Reading thru a number of posts on the apparent problems with the monitoring system, I gather that something is actually going on and that it may be why my server keeps getting kicked out of the pool as soon as it reaches 10 or 11. I had for once the opportunity to see it “live” today and as far as I can tell by using my beginner’s knowledge and some tools like iftop, there was no outrageous traffic at the time it dipped below 10 (about 5 kb/s on port 123, my limit is set at 512kb/s). Mrulist does not show any particular agressive client. I confirmed that the config is as per the recommendations of the Pool Project web site and nothing as changed on that server for the past 2 years. I am located in Canada, near Montréal.

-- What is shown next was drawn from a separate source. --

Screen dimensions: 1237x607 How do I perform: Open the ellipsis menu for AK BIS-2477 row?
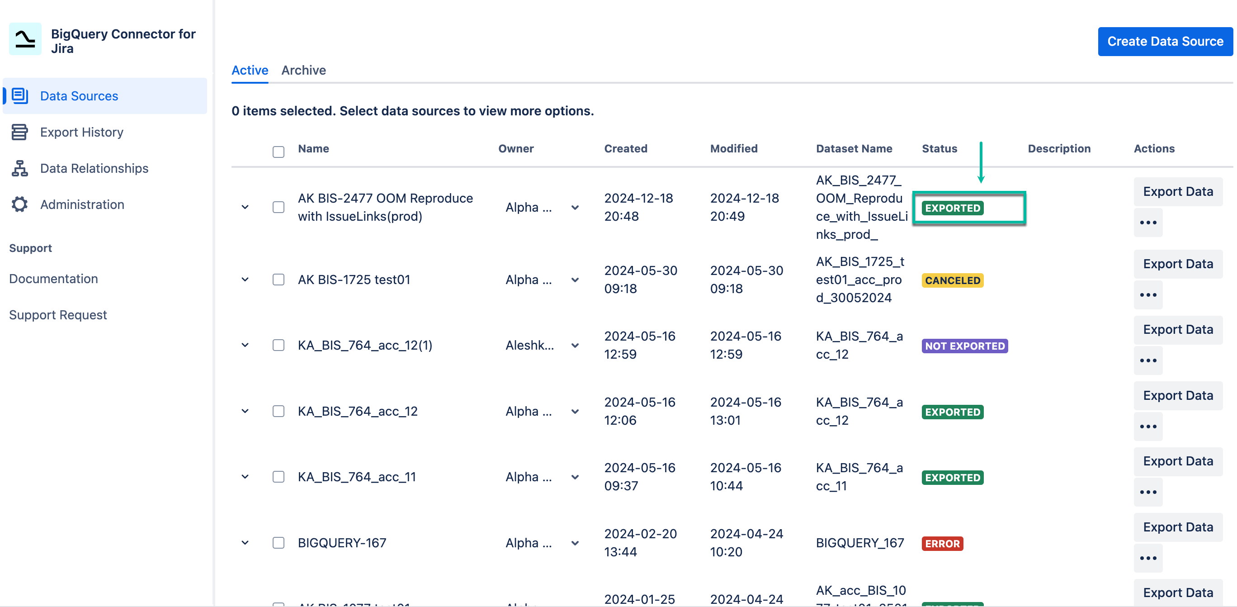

The server is a small embedded device running OpenWrt on my network DMZ. Sooooo…

1- Can anyone confirm that what is been happeneing for the past few months is “normal” given the situation with the monitoring system?

2- Any recommendations as to what I could do on my side to further debug the problem?

3- Is there anything I could do to help?

Thank you for your time and I hope to be able to keep my little part of the internet on time! :wink:

What’s the IP(s)? What is the monitoring system complaining about?

If your server’s score is only going down when the score is above 10, it sounds like it’s failing under the traffic load – often because of an overloaded connection tracking firewall or NAT.

If the score is shaky no matter what it is, it could be a problem with the monitoring system, or anything else.

IP: From the csv, I/O Timeout error when at/or above 10 and then going down. I agree with you that it does look like traffic load but I have had my speed set at 512kb since the beginning but I have been having problems only in the past few months. Any hints or suggestion on how I could prove that it is indeed traffic? Like I mentionned, I had iftop running when it got to 10 about 1 hour ago and the max traffic I saw was around 4-5kb/s. As far as the firewall is concerned, no change on that front for the last couple of years.

There is definitely some monitoring problem!
I have the same problem to/from Sweden, worked flawlessly for +2years, now out of the pool for the last 2-3 months.
Mine goes down even before reaching 10 most of the times.
I did my own 5 min external monitoring from another linux machine at home, cronjob:

*/5 * * * * /usr/sbin/ntpdate -q >>/tmp/ntptest.log 2>>/tmp/ntptest.err

I get about 0,03% errors from my own, from ntppool monitoring around 30%…
So, I think my server is fine.

After several years always scoring 20 I have had suffered regular dropouts every week over the last year. I was out of the pool most of the weekend.
By the time i joined the beta only LA was working, it shows similar dropouts. I’m in London,UK using LeoNTP. My logs show background traffic continues normally and local link is not overloaded.


On my way back to 20 since the Newark monitoring station went online I guess…! So I DID have a problem with monitoring! :wink:

Thanks a lot for all the work and good to be back! :slight_smile:

Looking at, there are +225 servers since yesterday. Nice!

Newark is good news for me as well i’ve not misses a beat since it went live.

For more than two months now I had constant problems of my 5 (Croatian) pool servers getting low scores every afternoon/night in Europe (i.e. day in Americas). Finally, as soon as the new monitoring station started I get normal results again. From Croatia I never had any problems. ( The difference of the two monitoring stations is quite big :slight_smile:
There might be a problem on your side, but there’s definitely a problem on the monitoring side. My pool servers have both IPv4 and IPv6 addresses, and while the IPv4 addresses in Singapore and Taiwan keep getting low scores dropped out of the pool, the IPv6 addresses on the very same hosts stay at or near 20.0. For example, right now the IPv4 addresses for the Taiwan pair show a score of 11.0 and 13.9, but the IPv6 addresses on the same hosts show 19.9 and 20.0.